Since many people could fall into that scenario, it seems a neat DNS-01 module to have, and its relevant to me as I'm squarely in that situation.

It also feels a neat solution from a security perspective, as it doesn't need any key or password, nor any software beyond unbound, since it's all based on local unbound.conf data that's secured by usual Unix permissions, and it doesn't risk exposing anything beyond the few text records, and then only for a few seconds (max 3-5 minutes) once every 2-3 months when DNS-01 is active. Note also, no external DNS provider API is involved or needs to propagate data, so the total start-to-end time for live data to be in the file should be the time taken for Let's Encrypt's queue to perform lookup after being notified of a DNS update, plus a fraction of a second.  The workflow is:

Done manually by the user:

   
• Create the couple of DNS records with their provider, to redirect _acme_challenge.domain.name to the IP that unbound will listen on, during the DNS-01 challenge.

In the ACME plugin:

   
• add a directive in unbound.conf, to include "/var/unbound/unbound-dns-01.conf"
• add a suitable one-line system startup script so this exists and is empty at unbound config load
  (these are probably too system specific to be in acme.sh itself and need to be in the acme plugin code or done manually. But they are trivial.)
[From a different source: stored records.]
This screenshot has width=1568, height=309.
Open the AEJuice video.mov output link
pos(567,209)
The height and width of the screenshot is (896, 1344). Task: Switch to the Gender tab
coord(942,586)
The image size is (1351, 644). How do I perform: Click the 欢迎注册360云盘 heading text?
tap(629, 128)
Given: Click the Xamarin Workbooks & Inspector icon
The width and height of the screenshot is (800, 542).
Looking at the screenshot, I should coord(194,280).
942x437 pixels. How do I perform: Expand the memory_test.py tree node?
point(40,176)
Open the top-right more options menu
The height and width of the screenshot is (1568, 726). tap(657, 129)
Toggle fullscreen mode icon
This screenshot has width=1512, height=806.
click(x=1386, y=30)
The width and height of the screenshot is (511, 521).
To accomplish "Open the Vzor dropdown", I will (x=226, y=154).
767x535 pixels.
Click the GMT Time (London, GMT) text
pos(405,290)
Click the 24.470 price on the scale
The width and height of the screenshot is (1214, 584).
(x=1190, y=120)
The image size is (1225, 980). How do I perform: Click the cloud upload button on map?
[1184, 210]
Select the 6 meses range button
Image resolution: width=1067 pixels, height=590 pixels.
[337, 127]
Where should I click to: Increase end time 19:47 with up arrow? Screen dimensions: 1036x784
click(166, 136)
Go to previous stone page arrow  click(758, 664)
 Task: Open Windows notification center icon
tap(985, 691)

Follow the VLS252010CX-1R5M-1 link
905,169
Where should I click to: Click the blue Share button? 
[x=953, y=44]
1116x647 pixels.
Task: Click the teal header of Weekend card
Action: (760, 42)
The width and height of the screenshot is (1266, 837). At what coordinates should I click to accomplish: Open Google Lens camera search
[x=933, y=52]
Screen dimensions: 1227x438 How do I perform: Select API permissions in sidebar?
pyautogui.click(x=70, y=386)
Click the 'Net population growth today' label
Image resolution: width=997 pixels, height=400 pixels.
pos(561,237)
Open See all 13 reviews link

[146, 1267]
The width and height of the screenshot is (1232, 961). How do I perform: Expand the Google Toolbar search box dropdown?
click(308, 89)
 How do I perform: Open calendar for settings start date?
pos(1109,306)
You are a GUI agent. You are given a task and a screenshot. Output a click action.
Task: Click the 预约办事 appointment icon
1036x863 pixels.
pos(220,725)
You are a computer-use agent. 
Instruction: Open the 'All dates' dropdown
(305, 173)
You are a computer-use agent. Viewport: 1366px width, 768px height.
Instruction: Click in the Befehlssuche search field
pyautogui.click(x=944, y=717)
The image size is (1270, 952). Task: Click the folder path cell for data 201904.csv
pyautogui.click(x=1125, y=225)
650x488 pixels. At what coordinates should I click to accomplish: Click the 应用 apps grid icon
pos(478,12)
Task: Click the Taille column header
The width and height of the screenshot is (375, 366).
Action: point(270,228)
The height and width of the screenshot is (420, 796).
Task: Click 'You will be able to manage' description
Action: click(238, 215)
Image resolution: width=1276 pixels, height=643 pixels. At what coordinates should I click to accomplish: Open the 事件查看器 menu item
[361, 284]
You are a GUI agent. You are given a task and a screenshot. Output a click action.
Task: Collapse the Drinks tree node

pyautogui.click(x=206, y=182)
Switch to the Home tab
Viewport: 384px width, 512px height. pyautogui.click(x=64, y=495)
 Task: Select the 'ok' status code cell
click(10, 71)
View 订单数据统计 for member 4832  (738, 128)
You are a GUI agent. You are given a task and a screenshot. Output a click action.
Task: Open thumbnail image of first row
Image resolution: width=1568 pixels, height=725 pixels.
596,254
In a new ACME DNS-01 challenge dnsapi shell module "dns_unbound_direct_access.sh"  (both add and remove parts):

   
• If Unbound isn't running, error + return (maybe an option to autostart/autostop if this isn't a problem for edge cases)
• before doing anything else, and regardless whether the call was to add or remove TXT records, set a cron job to empty the file of any records for that domain and autostop unbound if autostarted, in some amount of seconds (say 300 seconds). This is a failsafe to ensure the file is emptied and generally serves+contains nothing unless a DNS-01 query is actively in progress, which is only once every 60 - 90 days, even if something fails or exits prematurely within acme plugin or elsewhere, at any point. 
  
• Create /var/unbound/unbound-dns-01.conf which exposes a new custom view. The view is set to "deny_non_local" + "view-first:no" (ie refuses/denies anything except local-data explicitly defined within that view in unbound.conf and subfiles), and also rejects non_WAN IPs. The contents of the file are, obviously, the local-data: DOMAIN TXT 'DATA' records that Unbound should serve for DNS-01, or empty for that domain when no longer needed
• direct Unbound to reload its config (better than restarting service)
• verify that new config was loaded by unbound and exit success

I've got almost all of this prototyped, and working, with one exception, which is the dumbest thing - I can't seem to work out reliably, the best/correct way to reload unbound.conf.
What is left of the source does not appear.